The task requires repeating, word for word, the lines from the one with "[ノーザンホースパーク オンラインショップ] (160, 102)" through the end of the material, leaving out all pictures.
++++++
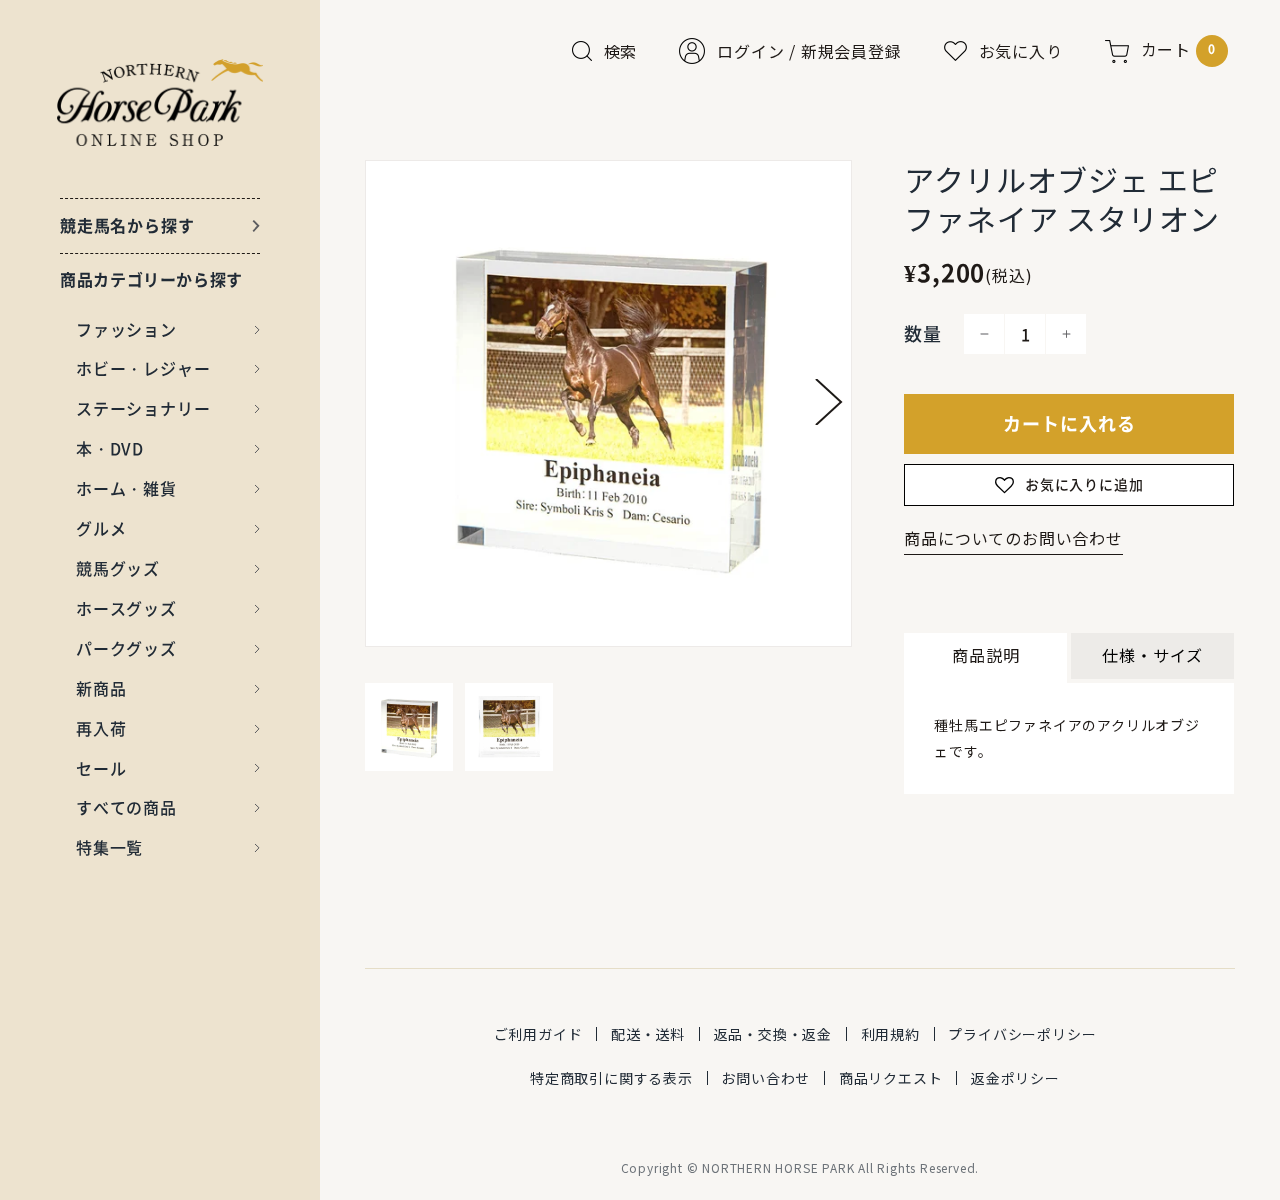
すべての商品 (126, 807)
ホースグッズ (126, 608)
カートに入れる (1069, 423)
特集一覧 (109, 847)
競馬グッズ (118, 568)
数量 (923, 333)
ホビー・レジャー (143, 368)
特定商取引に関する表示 (611, 1078)
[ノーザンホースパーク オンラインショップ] (160, 102)
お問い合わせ (765, 1078)
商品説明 (985, 655)
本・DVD (110, 448)
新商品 (101, 688)
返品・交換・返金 (773, 1034)
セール (101, 768)
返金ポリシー (1015, 1078)
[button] (829, 402)
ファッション (126, 329)
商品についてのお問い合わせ (1013, 538)
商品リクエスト (891, 1078)
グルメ (101, 528)
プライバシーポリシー (1022, 1034)
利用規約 (890, 1034)
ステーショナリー (143, 408)
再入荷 (101, 728)
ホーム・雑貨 (126, 488)
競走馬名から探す (127, 225)
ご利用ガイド (538, 1034)
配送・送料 (648, 1034)
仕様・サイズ (1152, 655)
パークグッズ (126, 648)
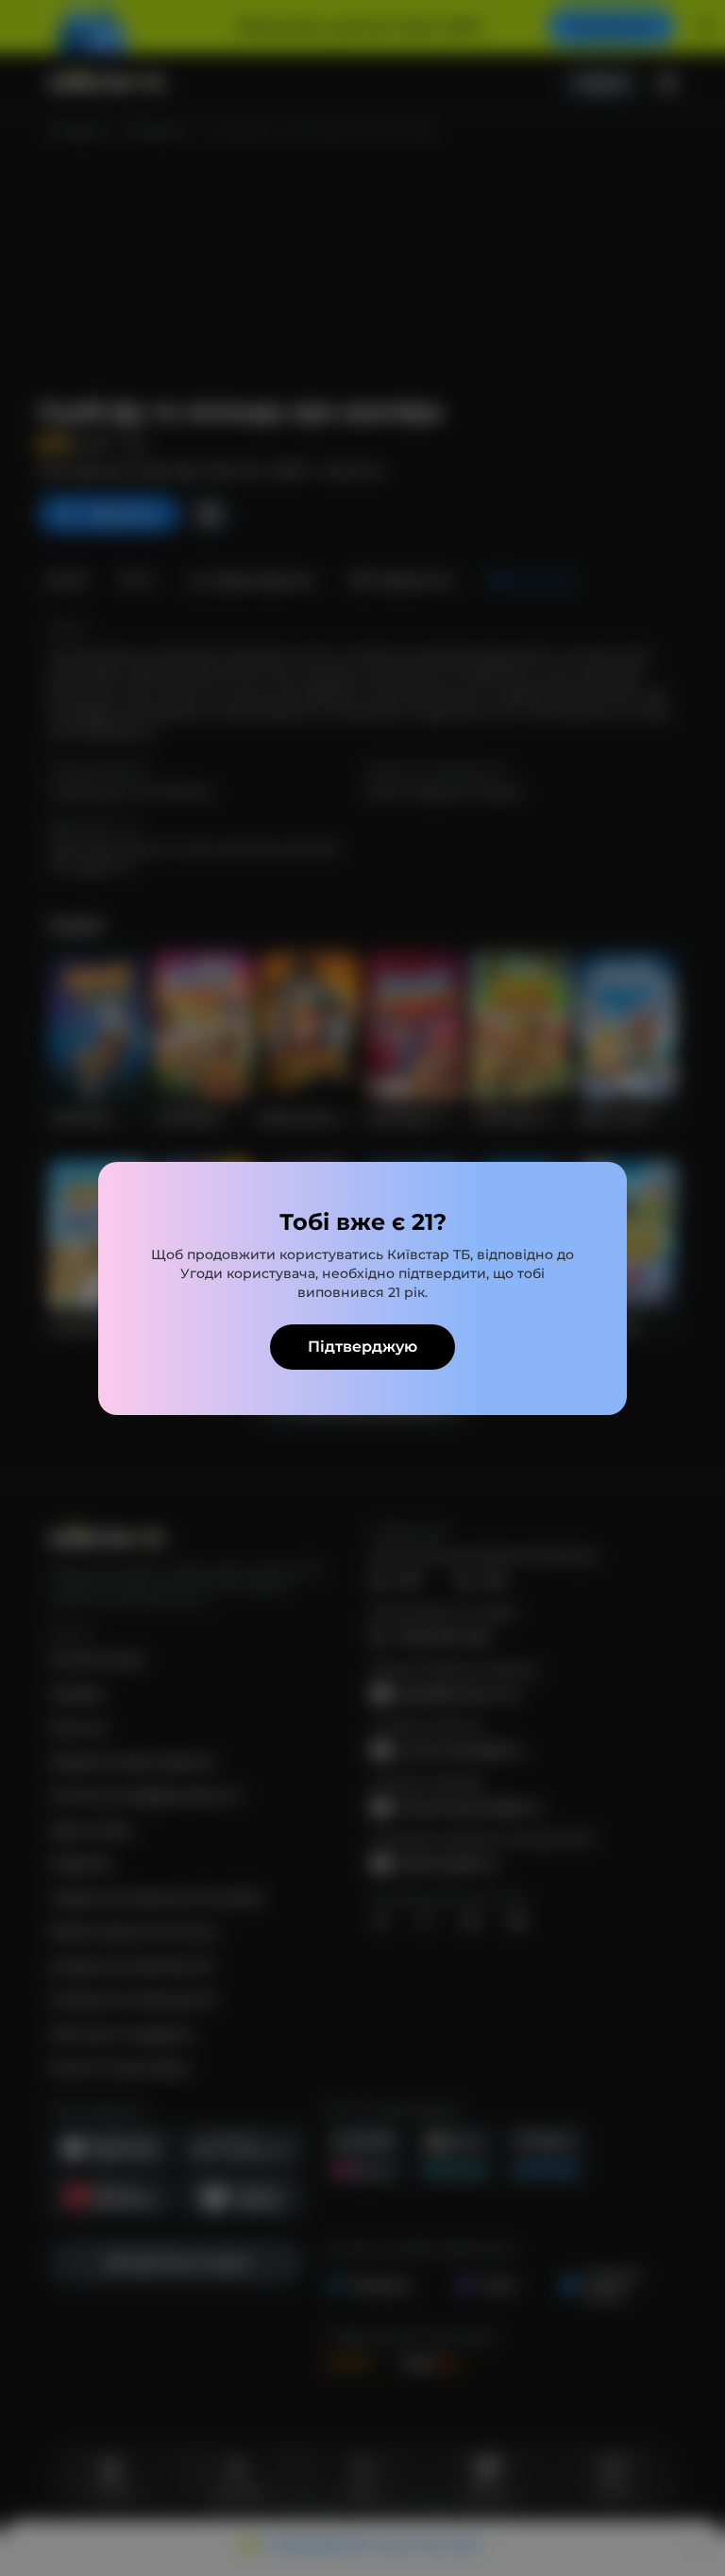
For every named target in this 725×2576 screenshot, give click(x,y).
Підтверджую (362, 1347)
++++++
--- ANSWER FOR THIS EXERCISE ---
[ノーザンホースパーク オンラインショップ] (160, 102)
お問い合わせ (765, 1078)
商品説明 (985, 655)
本・DVD (110, 448)
新商品 (101, 688)
返品・交換・返金 (773, 1034)
セール (101, 768)
返金ポリシー (1015, 1078)
[button] (829, 402)
ファッション (126, 329)
商品についてのお問い合わせ (1013, 538)
商品リクエスト (891, 1078)
グルメ (101, 528)
プライバシーポリシー (1022, 1034)
利用規約 (890, 1034)
ステーショナリー (143, 408)
再入荷 (101, 728)
ホーム・雑貨 (126, 488)
競走馬名から探す (127, 225)
ご利用ガイド (538, 1034)
配送・送料 (648, 1034)
仕様・サイズ (1152, 655)
パークグッズ (126, 648)
For every named target in this 725×2576 screenshot, give click(x,y).
Підтверджую (362, 1347)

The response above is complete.